- **Data for this exercise**:

----------

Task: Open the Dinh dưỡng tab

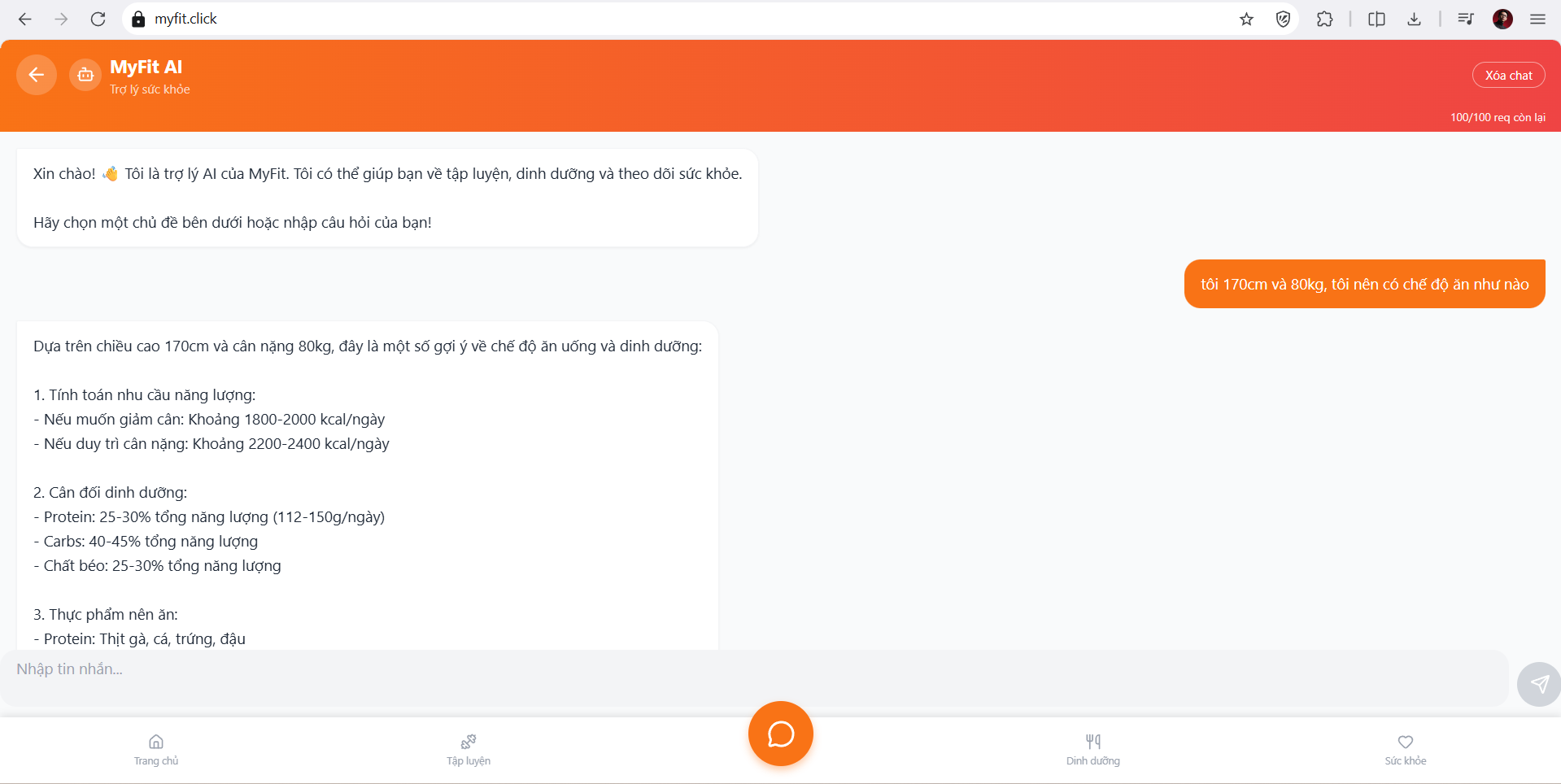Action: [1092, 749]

----------

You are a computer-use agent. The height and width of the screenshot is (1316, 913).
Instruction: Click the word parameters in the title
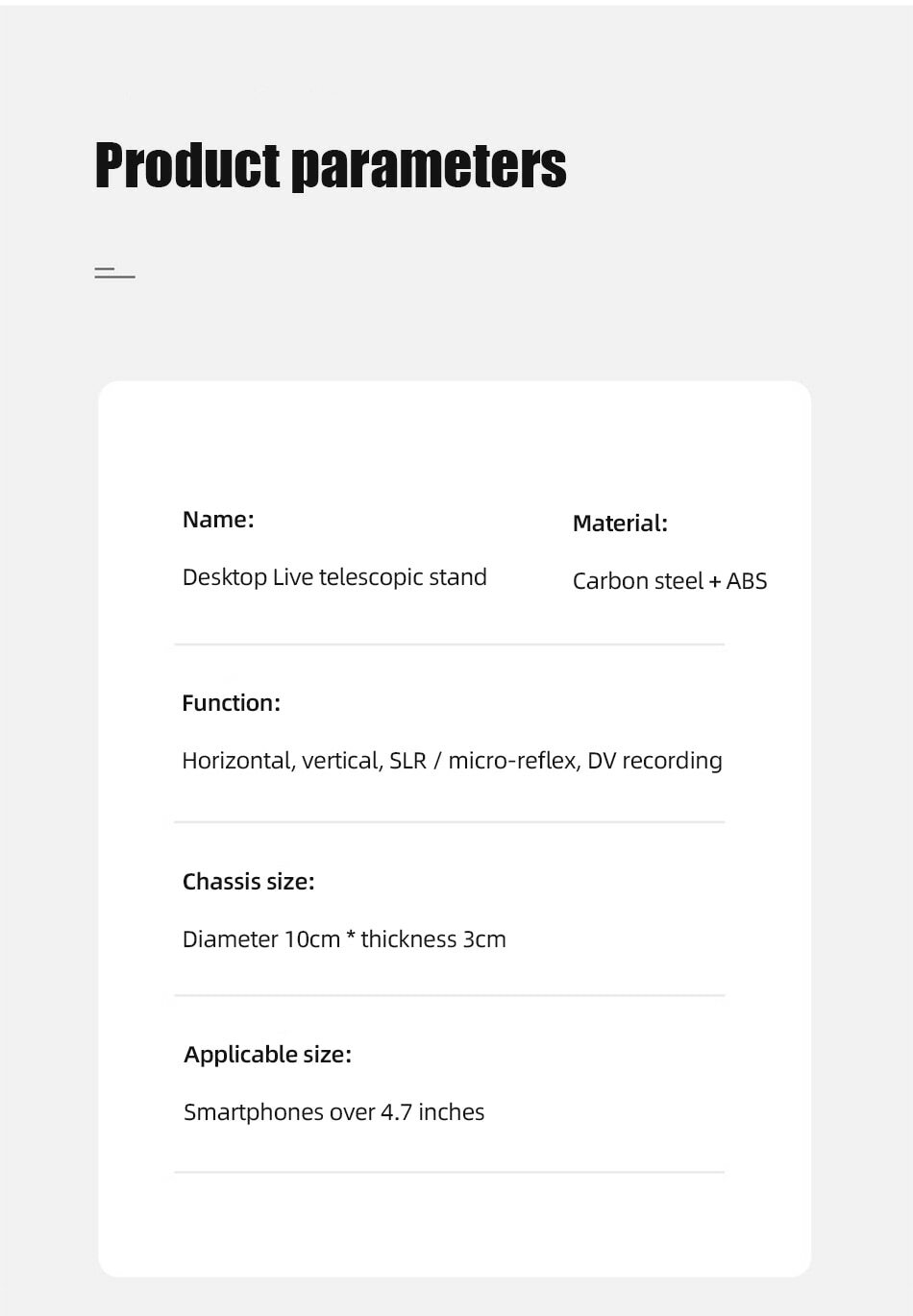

----------

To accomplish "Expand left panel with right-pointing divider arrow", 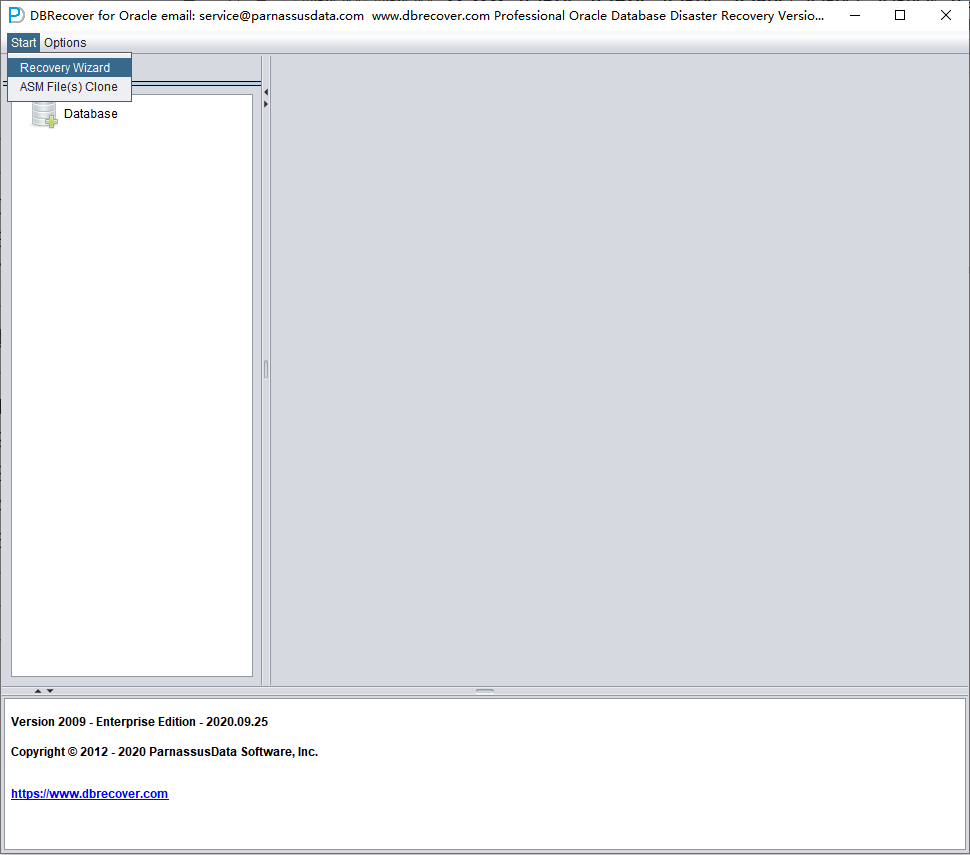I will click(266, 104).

----------

- **Task instructions**:
The lines above from the one containing "You are a computer-use" through the one containing "Instruction: Click the" are to be set down exactly, and no others.

- **Written reply**:
You are a computer-use agent. The height and width of the screenshot is (1316, 913).
Instruction: Click the word parameters in the title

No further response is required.